Thursday, 29 June 2017

That's how it goes, and everybody knows

(Pregnancy talked about, rather abstractly)

I remember my first encounter with a school grapevine. I was 23, doing my first practicum at a junior high school. I mentioned  to ONE person that I'd taken harp lessons. The next day, two or three people separately asked me about my harp playing.

I made a mental note: "Oh, so that's how things get done around here..."

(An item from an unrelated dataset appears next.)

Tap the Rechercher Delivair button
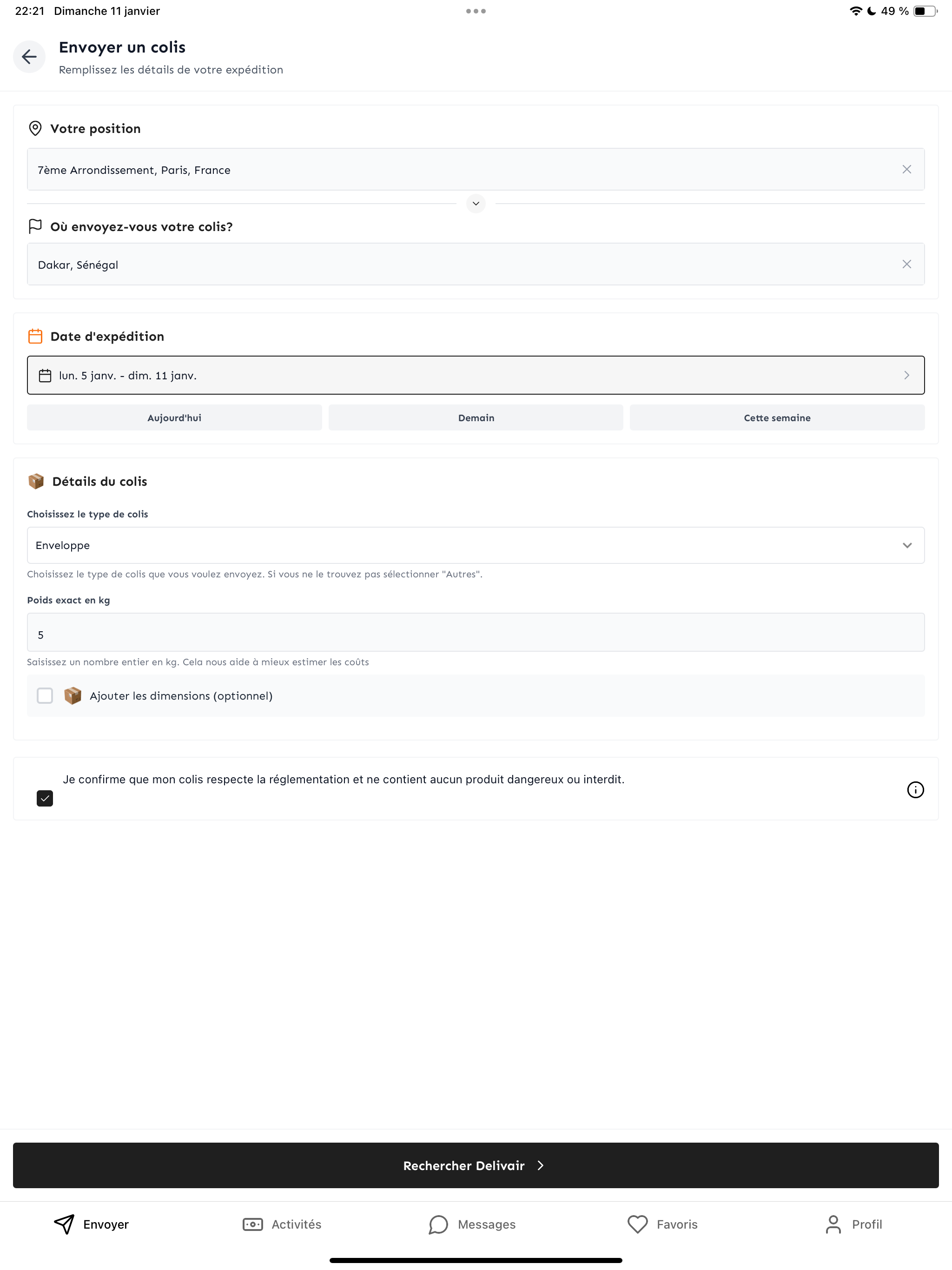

I'm not hugely opposed to gossip (if it mainly means spreading true information, not rumours or malicious statements). For one thing, as an introvert, I somewhat rely on people being more assertive than me in getting to know others. It's not a bad thing when people push at barriers to make sure people are cared for. In a school, it is important that teachers and all staff talk to each other about what they know about people because that's how wrap-around supports are built for students. And this particular junior high was a caring environment where I had good experiences and many students did too (of course there were also problems and mistakes made).

But still. Whenever some government agency or whatever is in the news for not sharing information properly between its departments, I think that the staff should come hang out in a school 'cause we would show them how it's done.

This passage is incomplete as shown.